Pennsylvania has the fifth-largest state-maintained highway network in the nation, the third-largest state-maintained bridge system, and has the second-highest number of structurally deficient bridges in the nation. While many states, including Pennsylvania, have increased investments in our infrastructure, the federal government has not done the same, so we have tackled this challenge head on without appropriate federal support.
Since 2013, the Pennsylvania Department of Transportation has completed 2,448 projects worth $5.4 billion and has an additional 743 projects worth $5.5 billion underway. Over the last three years, we’ve repaired or rebuilt 1,600 bridges and improved more than 18,000 miles of roadways.

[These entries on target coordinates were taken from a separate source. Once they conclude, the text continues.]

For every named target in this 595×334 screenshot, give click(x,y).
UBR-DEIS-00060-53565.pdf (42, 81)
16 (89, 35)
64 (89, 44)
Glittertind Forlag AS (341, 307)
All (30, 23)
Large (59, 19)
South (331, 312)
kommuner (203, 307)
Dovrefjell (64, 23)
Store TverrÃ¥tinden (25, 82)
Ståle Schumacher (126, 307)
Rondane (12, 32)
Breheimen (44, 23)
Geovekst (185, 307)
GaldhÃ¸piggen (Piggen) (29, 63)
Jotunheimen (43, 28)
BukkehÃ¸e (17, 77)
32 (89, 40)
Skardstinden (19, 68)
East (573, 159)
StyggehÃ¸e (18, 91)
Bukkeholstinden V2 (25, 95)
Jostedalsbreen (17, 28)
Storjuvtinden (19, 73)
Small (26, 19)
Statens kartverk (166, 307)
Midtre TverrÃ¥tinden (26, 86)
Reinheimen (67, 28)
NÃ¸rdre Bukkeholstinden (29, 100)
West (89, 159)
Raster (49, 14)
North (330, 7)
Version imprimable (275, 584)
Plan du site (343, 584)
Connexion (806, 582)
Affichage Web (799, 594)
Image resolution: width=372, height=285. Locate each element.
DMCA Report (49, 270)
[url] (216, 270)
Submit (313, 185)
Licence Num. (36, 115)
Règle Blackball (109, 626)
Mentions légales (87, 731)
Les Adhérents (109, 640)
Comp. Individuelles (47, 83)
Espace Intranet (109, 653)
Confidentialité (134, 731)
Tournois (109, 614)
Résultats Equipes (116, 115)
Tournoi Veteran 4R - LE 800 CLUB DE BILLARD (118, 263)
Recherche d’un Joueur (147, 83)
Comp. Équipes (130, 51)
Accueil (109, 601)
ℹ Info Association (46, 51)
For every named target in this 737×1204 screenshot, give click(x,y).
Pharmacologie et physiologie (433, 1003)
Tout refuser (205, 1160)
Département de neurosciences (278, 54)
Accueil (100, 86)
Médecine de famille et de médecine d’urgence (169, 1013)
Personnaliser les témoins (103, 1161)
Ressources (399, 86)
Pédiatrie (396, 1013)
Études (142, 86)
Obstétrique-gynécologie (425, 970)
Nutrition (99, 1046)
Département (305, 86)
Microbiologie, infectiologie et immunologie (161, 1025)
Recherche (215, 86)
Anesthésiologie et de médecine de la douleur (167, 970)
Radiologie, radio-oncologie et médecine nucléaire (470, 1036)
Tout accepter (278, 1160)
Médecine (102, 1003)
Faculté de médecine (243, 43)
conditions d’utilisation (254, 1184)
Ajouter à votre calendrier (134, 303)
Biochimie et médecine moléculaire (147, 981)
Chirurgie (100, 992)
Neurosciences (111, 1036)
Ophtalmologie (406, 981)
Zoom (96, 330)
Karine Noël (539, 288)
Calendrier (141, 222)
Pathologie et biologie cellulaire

We have also continued to make progress in reducing the number of structurally deficient bridges in the commonwealth, down to 3,114 as of Jan. 1, from a high of 6,034 in 2008.
Pennsylvania and other states need federal commitments to maintaining the solvency of Highway Trust Fund so the increased effort in recent years by states that have taken the initiative to increase funding is recognized.
Any infrastructure plan must invest beyond roads and bridges. While he was campaigning, the president frequently commented on the state of our airport terminals and the lack of high-speed rail. He’s talked about the importance of moving goods and people, but we need a stronger commitment to these efforts.
In Pennsylvania, we make annual investments in transit, aviation, rail freight and pedestrian and bicycle projects through dedicated sources of funds, putting the modes on a firmer footing for future initiatives.
Our multimodal investments support important projects that help residents and local economies. We are making possible improvements that will bring significant benefits to these communities.
This week, new cranes are being delivered to the port of Philadelphia as part of a $300 million investment by my administration.
As the White House and Congress work to fulfill their promises on infrastructure, it is essential that broadband expansion be part of that conversation. Unfortunately, the president’s recent modest 10-year plan makes broadband projects eligible for funding, but this is not sufficient without dedicated funding.
In today’s global economy, reliable and affordable access to broadband is vital to the way we live our lives.
As with many of our challenges, states must now step up on our own. That’s why this week, I outlined a plan to provide all Pennsylvanians access to broadband internet by 2022. But in order to achieve this goal, we need the federal government to step up.
In Pennsylvania, we’re going to keep investing in new infrastructure and fixing our roads and bridges because, as the Keystone State, we need to make sure our infrastructure is second to none. But we need the same commitment from the federal government — sooner rather than later.
• Gov. Tom Wolf is Pennsylvania’s 47th governor.